La plupart des contrats UGC font deux pages, et presque tout dedans est du mobilier.

Deux lignes y décident de ce que le travail vous rapportera réellement. Aucune des deux n'est celle du tarif, et les deux sont en général survolées par la personne à qui elles coûtent le plus.

La première : ce que devient l'image

Tout votre revenu futur lié à ce tournage tient dans la rédaction de cette clause.

Cession et licence ne sont pas le même mot

Une licence est une permission d'usage, et elle peut être bornée : pour cette campagne, sur ces canaux, pour cette durée. Quand la borne tombe, la marque revient et repaie si elle veut continuer.

Une cession remet le matériel. Au Royaume-Uni, les contrats demandent couramment une cession pure des droits d'auteur, et une fois acceptée, l'image leur appartient pour aussi longtemps qu'ils veulent, où ils veulent, sans autre conversation.

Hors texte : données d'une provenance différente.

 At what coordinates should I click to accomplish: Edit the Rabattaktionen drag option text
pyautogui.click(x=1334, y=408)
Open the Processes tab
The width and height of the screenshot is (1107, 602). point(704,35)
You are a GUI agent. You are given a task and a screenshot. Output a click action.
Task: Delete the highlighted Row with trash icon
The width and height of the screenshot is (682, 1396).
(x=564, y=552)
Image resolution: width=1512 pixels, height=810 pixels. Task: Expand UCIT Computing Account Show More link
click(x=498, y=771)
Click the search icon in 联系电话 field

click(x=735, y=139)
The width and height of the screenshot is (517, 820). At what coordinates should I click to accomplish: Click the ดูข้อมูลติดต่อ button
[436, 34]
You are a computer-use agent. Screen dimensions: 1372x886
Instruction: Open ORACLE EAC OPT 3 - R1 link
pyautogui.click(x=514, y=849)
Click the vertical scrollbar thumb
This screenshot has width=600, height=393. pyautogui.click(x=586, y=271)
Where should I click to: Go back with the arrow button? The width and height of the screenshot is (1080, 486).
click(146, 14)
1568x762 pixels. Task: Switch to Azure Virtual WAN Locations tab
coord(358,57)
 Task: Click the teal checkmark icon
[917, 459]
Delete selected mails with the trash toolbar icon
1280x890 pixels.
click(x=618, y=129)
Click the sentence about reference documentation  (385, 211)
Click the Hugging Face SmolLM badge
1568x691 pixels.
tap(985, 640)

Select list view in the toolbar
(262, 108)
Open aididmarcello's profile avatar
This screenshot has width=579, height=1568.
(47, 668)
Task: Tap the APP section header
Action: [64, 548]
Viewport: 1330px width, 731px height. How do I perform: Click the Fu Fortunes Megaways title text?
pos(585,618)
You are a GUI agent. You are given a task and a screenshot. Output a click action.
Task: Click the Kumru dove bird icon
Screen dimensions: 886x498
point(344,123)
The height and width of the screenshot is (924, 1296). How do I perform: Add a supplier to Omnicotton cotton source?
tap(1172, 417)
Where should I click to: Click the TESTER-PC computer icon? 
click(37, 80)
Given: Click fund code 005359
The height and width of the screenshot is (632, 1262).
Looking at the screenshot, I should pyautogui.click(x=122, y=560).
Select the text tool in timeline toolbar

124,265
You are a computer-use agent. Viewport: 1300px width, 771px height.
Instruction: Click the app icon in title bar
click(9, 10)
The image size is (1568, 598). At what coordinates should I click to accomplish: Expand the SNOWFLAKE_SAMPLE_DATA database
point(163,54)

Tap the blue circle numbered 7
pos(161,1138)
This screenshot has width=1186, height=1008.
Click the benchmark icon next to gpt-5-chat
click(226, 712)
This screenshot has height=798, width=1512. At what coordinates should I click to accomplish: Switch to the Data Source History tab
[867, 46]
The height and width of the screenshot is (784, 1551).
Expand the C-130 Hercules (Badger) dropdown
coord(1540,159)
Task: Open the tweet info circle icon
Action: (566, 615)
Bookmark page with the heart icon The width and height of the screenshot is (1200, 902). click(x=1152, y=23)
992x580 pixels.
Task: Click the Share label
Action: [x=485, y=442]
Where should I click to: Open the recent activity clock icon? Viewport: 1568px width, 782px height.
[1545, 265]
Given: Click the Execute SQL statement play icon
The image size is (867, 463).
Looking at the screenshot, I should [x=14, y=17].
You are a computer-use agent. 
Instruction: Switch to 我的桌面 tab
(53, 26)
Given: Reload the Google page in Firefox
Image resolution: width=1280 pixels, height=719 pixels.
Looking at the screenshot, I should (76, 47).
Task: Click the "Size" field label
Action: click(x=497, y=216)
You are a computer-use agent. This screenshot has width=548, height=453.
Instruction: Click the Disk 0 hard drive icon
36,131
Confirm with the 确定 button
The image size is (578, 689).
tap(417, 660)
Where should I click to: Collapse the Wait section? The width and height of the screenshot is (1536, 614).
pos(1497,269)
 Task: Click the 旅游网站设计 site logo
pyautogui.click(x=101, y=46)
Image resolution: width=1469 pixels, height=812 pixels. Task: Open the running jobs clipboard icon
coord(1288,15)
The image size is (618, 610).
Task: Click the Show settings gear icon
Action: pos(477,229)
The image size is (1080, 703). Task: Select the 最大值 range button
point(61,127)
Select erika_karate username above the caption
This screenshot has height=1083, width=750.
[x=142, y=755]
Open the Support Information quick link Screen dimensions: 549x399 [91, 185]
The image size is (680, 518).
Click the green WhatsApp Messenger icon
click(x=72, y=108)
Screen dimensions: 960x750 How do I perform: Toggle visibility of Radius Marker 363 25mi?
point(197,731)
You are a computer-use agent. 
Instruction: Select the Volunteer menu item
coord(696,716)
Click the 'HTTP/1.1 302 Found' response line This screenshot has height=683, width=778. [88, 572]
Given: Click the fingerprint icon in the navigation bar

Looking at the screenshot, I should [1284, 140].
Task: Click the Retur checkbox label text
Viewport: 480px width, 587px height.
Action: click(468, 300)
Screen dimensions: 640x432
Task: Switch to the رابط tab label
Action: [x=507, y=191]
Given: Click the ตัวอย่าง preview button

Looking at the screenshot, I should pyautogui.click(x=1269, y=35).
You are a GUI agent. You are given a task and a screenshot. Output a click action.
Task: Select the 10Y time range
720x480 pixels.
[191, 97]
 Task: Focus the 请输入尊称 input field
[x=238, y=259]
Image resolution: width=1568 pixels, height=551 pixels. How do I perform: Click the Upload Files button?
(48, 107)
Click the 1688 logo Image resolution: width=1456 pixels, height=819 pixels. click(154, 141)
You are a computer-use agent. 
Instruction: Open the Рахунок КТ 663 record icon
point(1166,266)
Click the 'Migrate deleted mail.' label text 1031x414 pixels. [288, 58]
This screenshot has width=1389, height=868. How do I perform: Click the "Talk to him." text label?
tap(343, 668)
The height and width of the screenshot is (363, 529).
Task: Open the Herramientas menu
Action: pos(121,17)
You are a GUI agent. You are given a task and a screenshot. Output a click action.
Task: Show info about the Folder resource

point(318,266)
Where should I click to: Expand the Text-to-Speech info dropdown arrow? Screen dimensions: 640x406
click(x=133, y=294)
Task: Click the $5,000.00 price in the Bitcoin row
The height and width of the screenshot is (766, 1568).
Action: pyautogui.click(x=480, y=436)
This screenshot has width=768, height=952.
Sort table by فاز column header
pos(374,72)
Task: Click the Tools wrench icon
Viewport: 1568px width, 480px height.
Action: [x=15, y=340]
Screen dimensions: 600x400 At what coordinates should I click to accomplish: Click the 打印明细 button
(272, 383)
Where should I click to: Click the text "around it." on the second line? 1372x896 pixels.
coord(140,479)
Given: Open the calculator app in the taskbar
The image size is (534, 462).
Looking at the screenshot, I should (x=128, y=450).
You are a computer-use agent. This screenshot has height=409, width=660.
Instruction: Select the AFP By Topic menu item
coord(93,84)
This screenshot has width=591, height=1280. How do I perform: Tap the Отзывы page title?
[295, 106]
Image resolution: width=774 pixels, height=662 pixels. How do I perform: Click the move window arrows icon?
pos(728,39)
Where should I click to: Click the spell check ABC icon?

Aucune des deux n'est mauvaise. La cession est une vraie chose à vendre et certaines marques en ont réellement besoin. L'erreur est de la vendre au prix d'une licence parce que la différence tenait à un mot dans un paragraphe survolé. Si un contrat demande une cession, c'est le moment de monter le prix, pas celui d'être gêné.

La ligne sur les droits moraux

Les contrats britanniques comportent souvent une phrase de renonciation aux droits moraux, qui surprend en général la première fois qu'on la remarque.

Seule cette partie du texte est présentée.